Il perché del perché non lo so ma lo sento. Comunque un mese dopo l’elezione di Modi, Ban Ki-Moon accoglie la proposta dello stesso Modi di istituire la International Day of Yoga, il 21 Giugno 2015. A questo punto io mi chiedo riusciremmo a riprendersi il senso della giornata?! Scrive Marco Ventura in una pagina nascosta del Corriere della Sera ( la lettura #179) “la sfida dello yoga inteso come metodo per è estrema. C’è molto in palio. Molto di più del benessere degli americani ed europei e del nazionalismo di Narendra Modi. In questione c’è la capacità dell’uomo di vedere il mondo, secondo il modello dei sutra di Patanjali quando ha scritto ‘così è la gemma completamente trasparente, capace di prender la tinta di qualsiasi oggetto le sia posto dinnanzi”.

Per chi ama recitare mantra:

http://www.patanjalisutras.com/yoga-sutras-ch1-41-51.html

Cosa capisco del messaggio di Patanjali:

La vita è un gioiello. Ogni uno di noi sceglie cosa farne. Per chi come me da anni cerca di farne qualcosa di buono condivido qui sotto il pensiero di Thich Nhat Hanh in Mangiare Zen (aprile 2015, Mondadori ).

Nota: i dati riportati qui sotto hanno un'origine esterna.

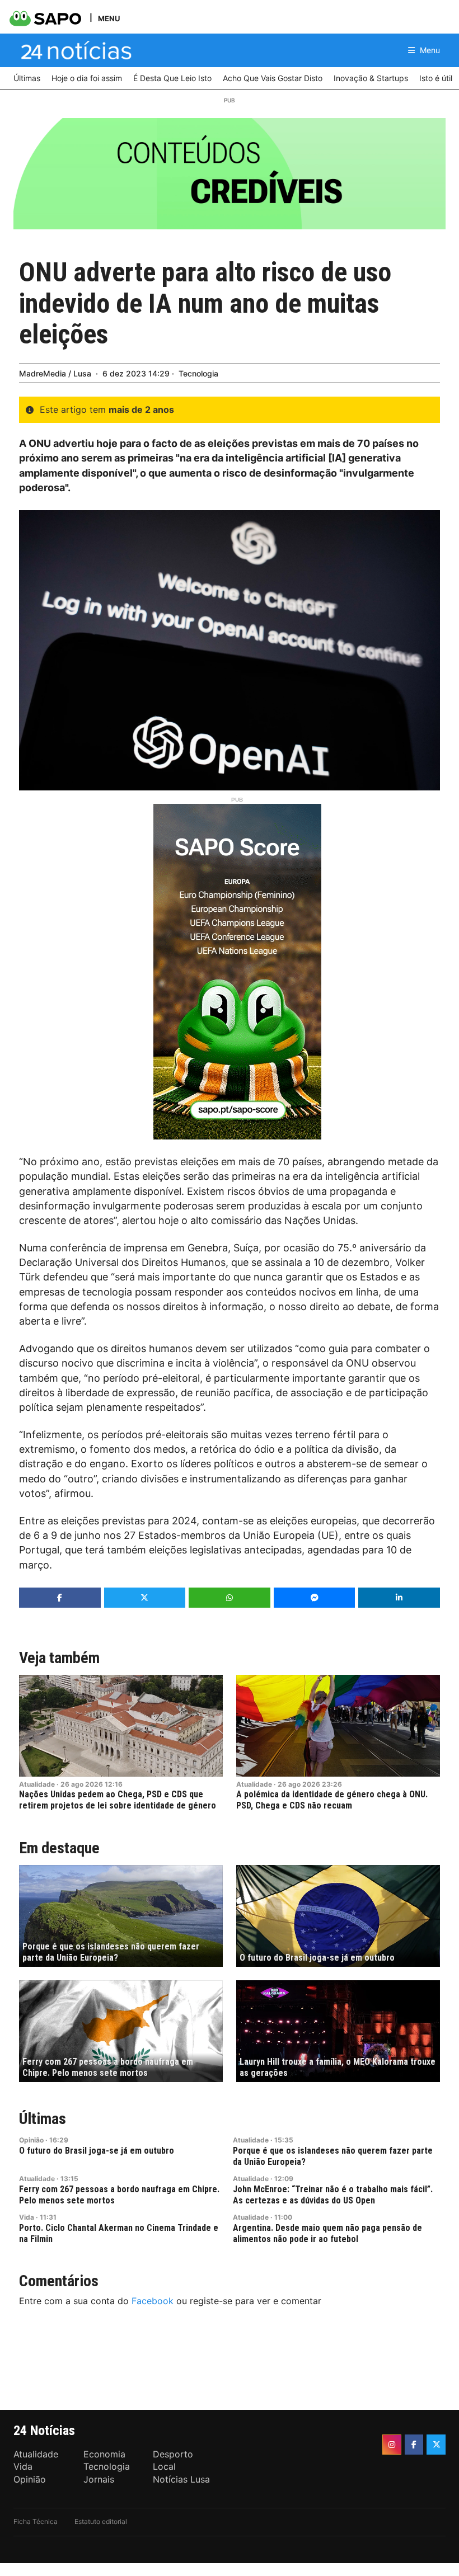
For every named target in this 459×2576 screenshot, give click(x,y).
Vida (26, 2217)
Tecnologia (198, 373)
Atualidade (37, 1784)
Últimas (42, 2118)
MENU (109, 18)
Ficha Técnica (35, 2521)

Tra consapevolezza (come siamo), impressioni sensoriali, volizione (volontà) e coscienza, il punto per me è la volontà di “osservare a fondo i nostri desideri e vedere se sono costruiti su intenzioni positive o negative; questo può aiutarci a indirizzare il nostro desiderio su cose che siano benefiche per gli altri, per il mondo, per la nostra famiglia e anche per noi stessi.”

Con questo intento parteciperò alla giornata dello yoga, scriverò da ora in poi su cosa e come mangiare (50/50) e come essere in pace con se stesso. Insegnerò la meditazione come esercizio quotidiano e lo yoga come scoperta del corpo e del punto al quale è arrivata la nostra mente. Farò tanto quanto posso per fare quello che non fa questo mondo, ci saranno nemici e alleati in questa battaglia, alla fine della fiera un piccolo o grande esercito di guerrieri di pace insieme ai spiritual warriors per proteggere la salute e il benessere del nostro corpo, del nostro spirito e del nostro pianeta tenterà la fuga da divertimento e condizionamenti. Questa battaglia essendo profondamente spirituale possiamo ora lanciare l’assalto al cielo.